Required action 1
Reproduce the tainted egg article from "contaminated with dioxin, said" down to "the allowed amount.", switching "agricultural ministry" to "agriculture ministry".
Required action 2
According to the tainted egg article, about how many tons of contaminated fatty acids did authorities allege the company sold?
Required action 3
Extend the article on the German tainted egg scandal, picking up after its final sentence.

Exercise passage
Charges Filed As Farm Quarantines Grow In German Tainted Egg Scandal

As the number of German farms closed because of possibly contaminated animal feed grew Friday, authorities said they had filed criminal charges against the company at the heart of the country's tainted egg scandal.

(CNN)

The eggs do not pose a threat to human health, unless consumed in excessive quantities

As the number of German farms closed because of possibly contaminated animal feed grew Friday, authorities said they had filed criminal charges against the company at the heart of the country's tainted egg scandal.

The company, Harles and Jentzsch, apparently knew for months that fatty acid it was delivering to animal-feed makers was

contaminated with dioxin, said Christian Seifert, a spokesman for the agricultural ministry in the German state of Schleswig-Holstein said.

Criminal charges have been filed against the company, Seifert said, "because they did not immediately inform" the agricultural ministry that dioxin levels surpassed the allowed amount.

Authorities allege that the company sold about 3,000 tons of contaminated fatty acids to dozens of companies making animal feed across Germany. The country's government has quarantined more than 4,700 pig and poultry farms.

Harles and Jentzsch laboratory tests from March 2010 showed they exceeded the ceiling level for dioxin, he said.

"At that point they had to stop delivering this product and immediately inform the authorities. They did not do either," Seifert said.

Government officials learned of the higher concentrations of dioxin in December, he said.

(Collection entries)
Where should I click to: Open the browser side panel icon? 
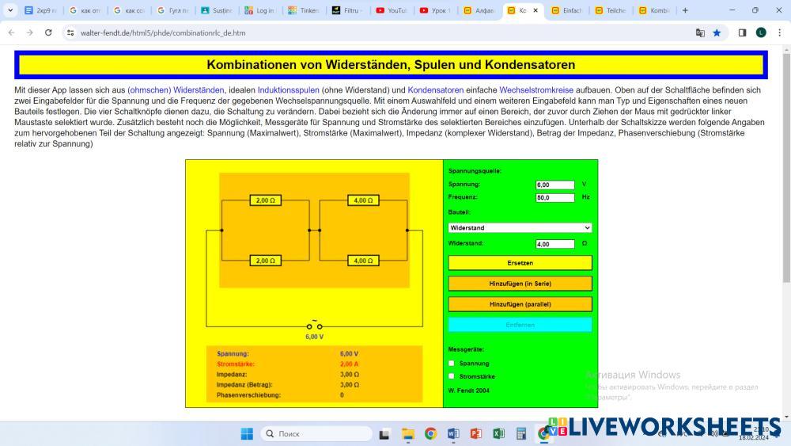742,32
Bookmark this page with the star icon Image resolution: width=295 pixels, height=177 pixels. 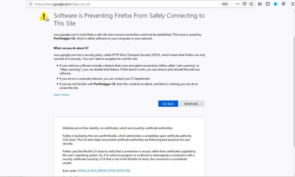pos(251,4)
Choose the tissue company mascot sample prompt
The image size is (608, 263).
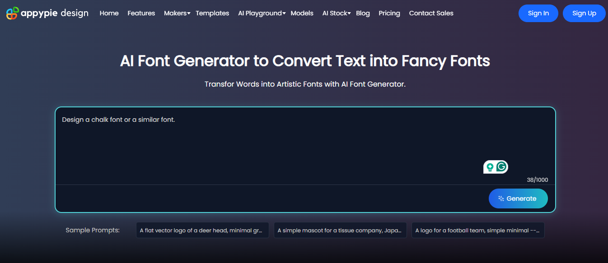pyautogui.click(x=340, y=230)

Task answer 1
contaminated with dioxin, said Christian Seifert, a spokesman for the agriculture ministry in the German state of Schleswig-Holstein said.

Criminal charges have been filed against the company, Seifert said, "because they did not immediately inform" the agriculture ministry that dioxin levels surpassed the allowed amount.

Task answer 2
About 3,000 tons.

Task answer 3
Several attempts to reach Harles and Jentzsch for comment were unsuccessful.

Police raided the company's offices Wednesday and confiscated documents, but arrested no one, the state prosecutor's office in Schleswig-Holstein told CNN.

Dioxin levels in the final feed product were diluted and likely did not exceed allowed amounts, Seifert said.

"Of course that is no excuse. The conduct is still wrong," he said.

Agricultural ministry investigators are continuing lab tests of samples taken from the company's premises, he said.

The 4,709 farms shut down include not only chicken and other poultry, but also pig farms, said Pierre Vetter, a spokesman for Germany's Ministry for Agriculture and Consumer Protection.

State authorities are quarantining all farms that received animal feed from companies affected, regardless of whether there is proof that the feed was contaminated, the ministry's website said.

"The state authorities are right to quarantine products -- eggs and meat -- that may have been exposed to contaminated feed, even if there is no concrete scientific evidence in all cases," German Agriculture and Consumer Protection Minister Ilse Aigner said in a statement.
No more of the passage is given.